Stored records:
------------------------

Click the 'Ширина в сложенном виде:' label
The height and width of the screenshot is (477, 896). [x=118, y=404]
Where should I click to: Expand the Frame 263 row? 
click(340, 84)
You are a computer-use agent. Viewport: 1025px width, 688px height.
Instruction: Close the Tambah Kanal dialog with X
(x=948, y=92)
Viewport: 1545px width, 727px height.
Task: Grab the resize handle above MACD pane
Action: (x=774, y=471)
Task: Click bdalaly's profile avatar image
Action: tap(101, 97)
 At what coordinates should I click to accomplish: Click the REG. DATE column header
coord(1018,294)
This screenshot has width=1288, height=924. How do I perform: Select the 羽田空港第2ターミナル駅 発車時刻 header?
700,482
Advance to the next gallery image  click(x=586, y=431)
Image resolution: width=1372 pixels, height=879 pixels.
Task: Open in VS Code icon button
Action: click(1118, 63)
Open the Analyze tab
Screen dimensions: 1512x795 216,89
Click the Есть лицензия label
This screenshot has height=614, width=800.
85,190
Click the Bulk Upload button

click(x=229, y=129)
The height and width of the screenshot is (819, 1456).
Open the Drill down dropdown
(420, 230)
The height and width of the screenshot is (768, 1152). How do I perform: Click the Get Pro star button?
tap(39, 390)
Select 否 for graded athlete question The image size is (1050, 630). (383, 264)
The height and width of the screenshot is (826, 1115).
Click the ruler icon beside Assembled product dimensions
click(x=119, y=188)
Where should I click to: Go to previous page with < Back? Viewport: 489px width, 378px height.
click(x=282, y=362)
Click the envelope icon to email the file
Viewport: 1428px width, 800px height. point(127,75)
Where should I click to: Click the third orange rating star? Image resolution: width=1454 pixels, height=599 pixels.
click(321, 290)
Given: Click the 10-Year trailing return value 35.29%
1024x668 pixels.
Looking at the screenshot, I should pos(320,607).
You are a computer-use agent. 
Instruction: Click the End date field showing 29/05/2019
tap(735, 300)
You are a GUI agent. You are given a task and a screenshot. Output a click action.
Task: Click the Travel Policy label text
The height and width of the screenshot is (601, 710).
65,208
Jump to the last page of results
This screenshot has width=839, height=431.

------------------------

Your instructions:
Could you retype every record above exactly as given?

Output of the exercise:
Click the 'Ширина в сложенном виде:' label
The height and width of the screenshot is (477, 896). [x=118, y=404]
Where should I click to: Expand the Frame 263 row? 
click(340, 84)
You are a computer-use agent. Viewport: 1025px width, 688px height.
Instruction: Close the Tambah Kanal dialog with X
(x=948, y=92)
Viewport: 1545px width, 727px height.
Task: Grab the resize handle above MACD pane
Action: (x=774, y=471)
Task: Click bdalaly's profile avatar image
Action: tap(101, 97)
 At what coordinates should I click to accomplish: Click the REG. DATE column header
coord(1018,294)
This screenshot has width=1288, height=924. How do I perform: Select the 羽田空港第2ターミナル駅 発車時刻 header?
700,482
Advance to the next gallery image  click(x=586, y=431)
Image resolution: width=1372 pixels, height=879 pixels.
Task: Open in VS Code icon button
Action: click(1118, 63)
Open the Analyze tab
Screen dimensions: 1512x795 216,89
Click the Есть лицензия label
This screenshot has height=614, width=800.
85,190
Click the Bulk Upload button

click(x=229, y=129)
The height and width of the screenshot is (819, 1456).
Open the Drill down dropdown
(420, 230)
The height and width of the screenshot is (768, 1152). How do I perform: Click the Get Pro star button?
tap(39, 390)
Select 否 for graded athlete question The image size is (1050, 630). (383, 264)
The height and width of the screenshot is (826, 1115).
Click the ruler icon beside Assembled product dimensions
click(x=119, y=188)
Where should I click to: Go to previous page with < Back? Viewport: 489px width, 378px height.
click(x=282, y=362)
Click the envelope icon to email the file
Viewport: 1428px width, 800px height. point(127,75)
Where should I click to: Click the third orange rating star? Image resolution: width=1454 pixels, height=599 pixels.
click(321, 290)
Given: Click the 10-Year trailing return value 35.29%
1024x668 pixels.
Looking at the screenshot, I should pos(320,607).
You are a computer-use agent. 
Instruction: Click the End date field showing 29/05/2019
tap(735, 300)
You are a GUI agent. You are given a task and a screenshot. Output a click action.
Task: Click the Travel Policy label text
The height and width of the screenshot is (601, 710).
65,208
Jump to the last page of results
This screenshot has width=839, height=431.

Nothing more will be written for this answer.